Earlier this month, Assange lost a first appeal after a court ruled that he must return to Sweden to face sex-crime allegations in that country.
Assange has not yet been charged with any crimes but is being sought for questioning in Sweden on rape and coercion allegations stemming from sexual relations he had with two women in that country in August 2010. One woman has claimed that Assange pinned her down to have sex with her and intentionally tore a condom he wore. The second woman claims that he had sex with her while she was initially asleep, failing to wear a condom despite repeated requests for him to do so. Assange has disputed their claims.
According to the British newspaper the Guardian, in order to be granted permission to appeal to the Supreme Court, Assange’s attorneys must show the High Court that his case relates to a point of law that goes beyond Assange. They plan to argue that his extradition is unlawful on two grounds — that the extradition request was made by a “partisan prosecutor working for the executive” and that it’s questionable whether he can be considered “the accused,” and is therefore extraditable, when Sweden has not yet decided if he will be prosecuted. Assange’s attorneys raised the same issues with the High Court during his earlier appeal, but the court rejected them.

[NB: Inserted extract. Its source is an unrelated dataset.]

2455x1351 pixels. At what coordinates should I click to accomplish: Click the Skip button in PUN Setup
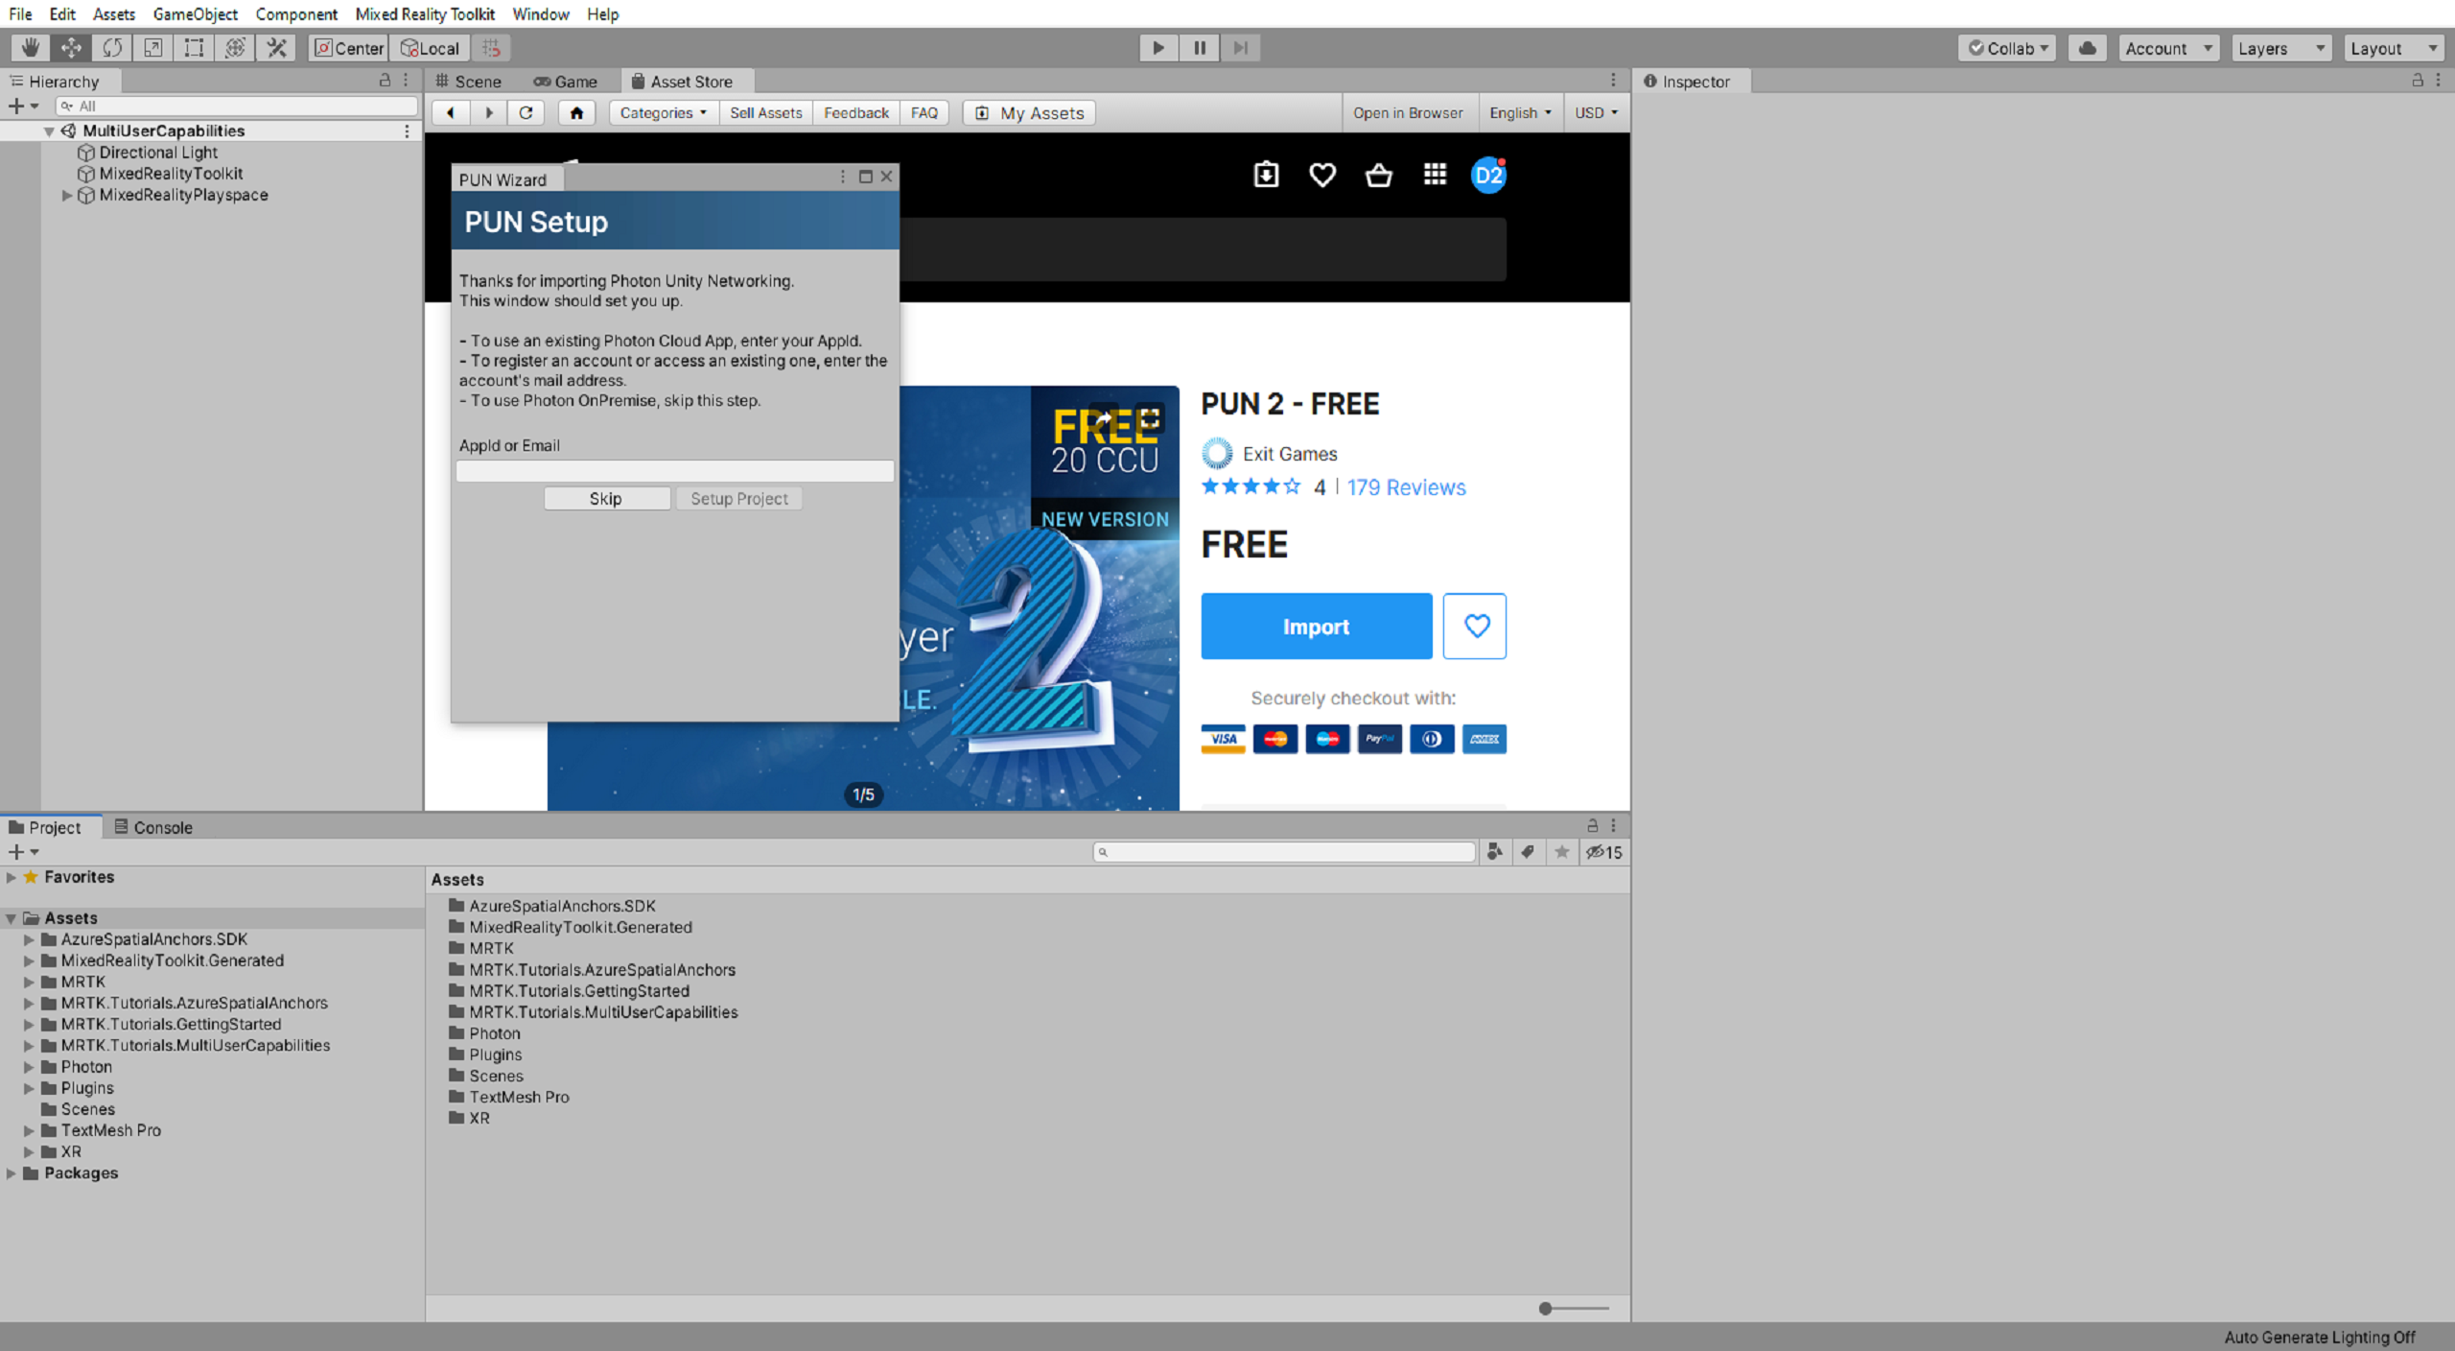pyautogui.click(x=605, y=497)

If the High Court refuses to grant him a so-called “certificate” to appeal, Assange will have to return to Sweden within 10 days of his appearance before the court, the newspaper says. If the High Court grants him a certificate, then his attorneys will seek leave to appeal on those grounds either from the High Court or directly from the Supreme Court. If he is granted an appeal hearing, the paper says it will likely take place at the Supreme Court around May next year.